[Begin]

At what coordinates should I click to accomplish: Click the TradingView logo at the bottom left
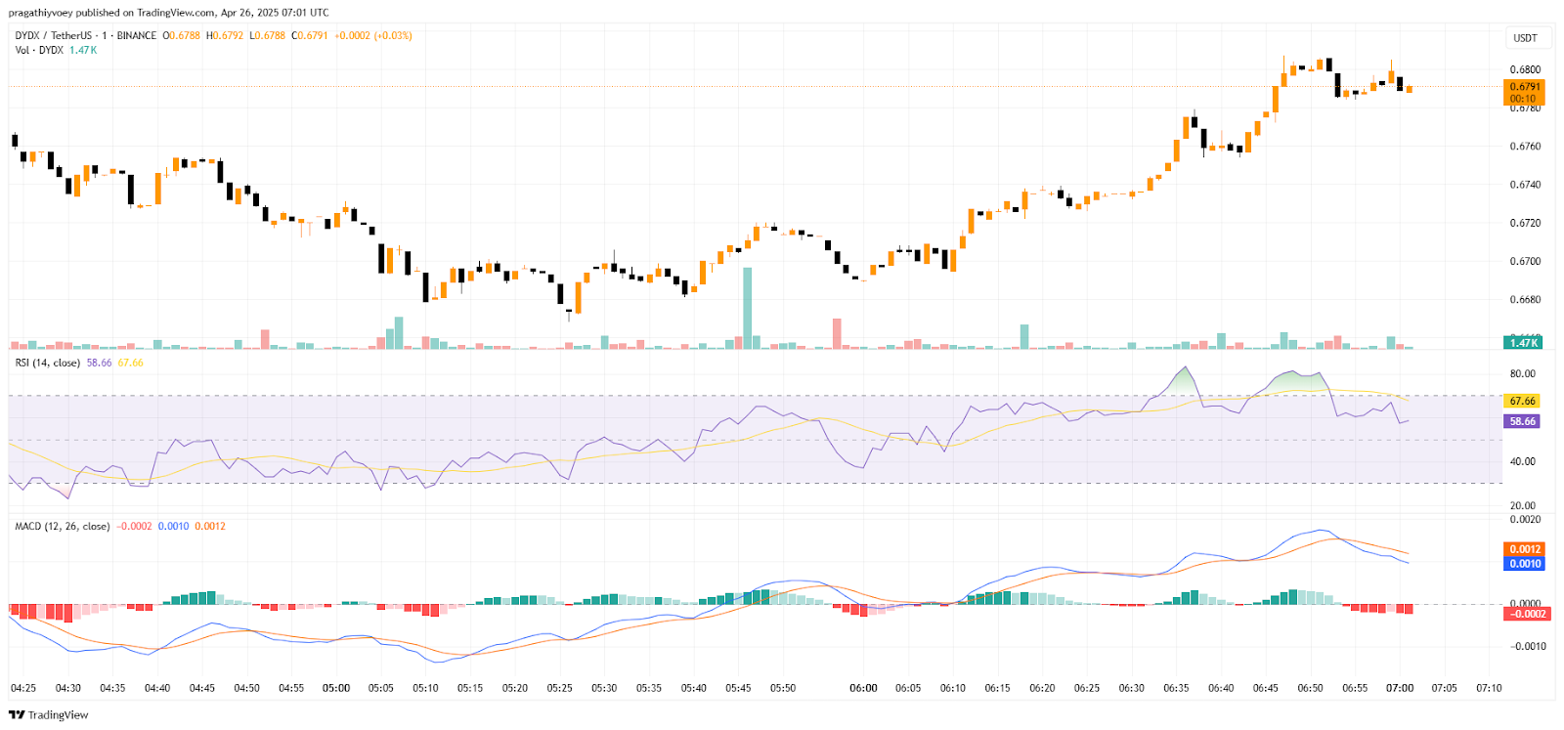tap(48, 715)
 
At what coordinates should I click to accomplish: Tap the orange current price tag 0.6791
tap(1524, 87)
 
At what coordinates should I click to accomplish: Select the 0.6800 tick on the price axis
tap(1525, 69)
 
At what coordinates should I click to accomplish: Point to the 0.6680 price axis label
tap(1525, 300)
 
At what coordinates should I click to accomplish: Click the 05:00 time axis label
tap(336, 688)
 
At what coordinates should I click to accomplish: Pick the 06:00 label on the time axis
tap(863, 688)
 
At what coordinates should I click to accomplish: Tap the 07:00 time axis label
tap(1400, 688)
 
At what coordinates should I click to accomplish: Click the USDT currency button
tap(1525, 38)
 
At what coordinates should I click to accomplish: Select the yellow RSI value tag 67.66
tap(1523, 402)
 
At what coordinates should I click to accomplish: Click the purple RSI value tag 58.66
tap(1523, 421)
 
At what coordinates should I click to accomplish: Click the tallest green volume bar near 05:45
tap(748, 308)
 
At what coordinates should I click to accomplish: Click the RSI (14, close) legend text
tap(48, 363)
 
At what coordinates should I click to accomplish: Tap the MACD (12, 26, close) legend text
tap(63, 527)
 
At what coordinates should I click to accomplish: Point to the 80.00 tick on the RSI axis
tap(1522, 374)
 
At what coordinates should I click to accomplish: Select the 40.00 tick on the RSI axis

[End]

### Your instructions:
Lay out the lines above, starting at the line that contains "bar near 05:45" and ending at the last line of the items, as a JSON list of strings with one string per line. Leave out blank lines.

### Answer to the exercise:
[
  "At what coordinates should I click to accomplish: Click the tallest green volume bar near 05:45",
  "tap(748, 308)",
  "At what coordinates should I click to accomplish: Click the RSI (14, close) legend text",
  "tap(48, 363)",
  "At what coordinates should I click to accomplish: Tap the MACD (12, 26, close) legend text",
  "tap(63, 527)",
  "At what coordinates should I click to accomplish: Point to the 80.00 tick on the RSI axis",
  "tap(1522, 374)",
  "At what coordinates should I click to accomplish: Select the 40.00 tick on the RSI axis"
]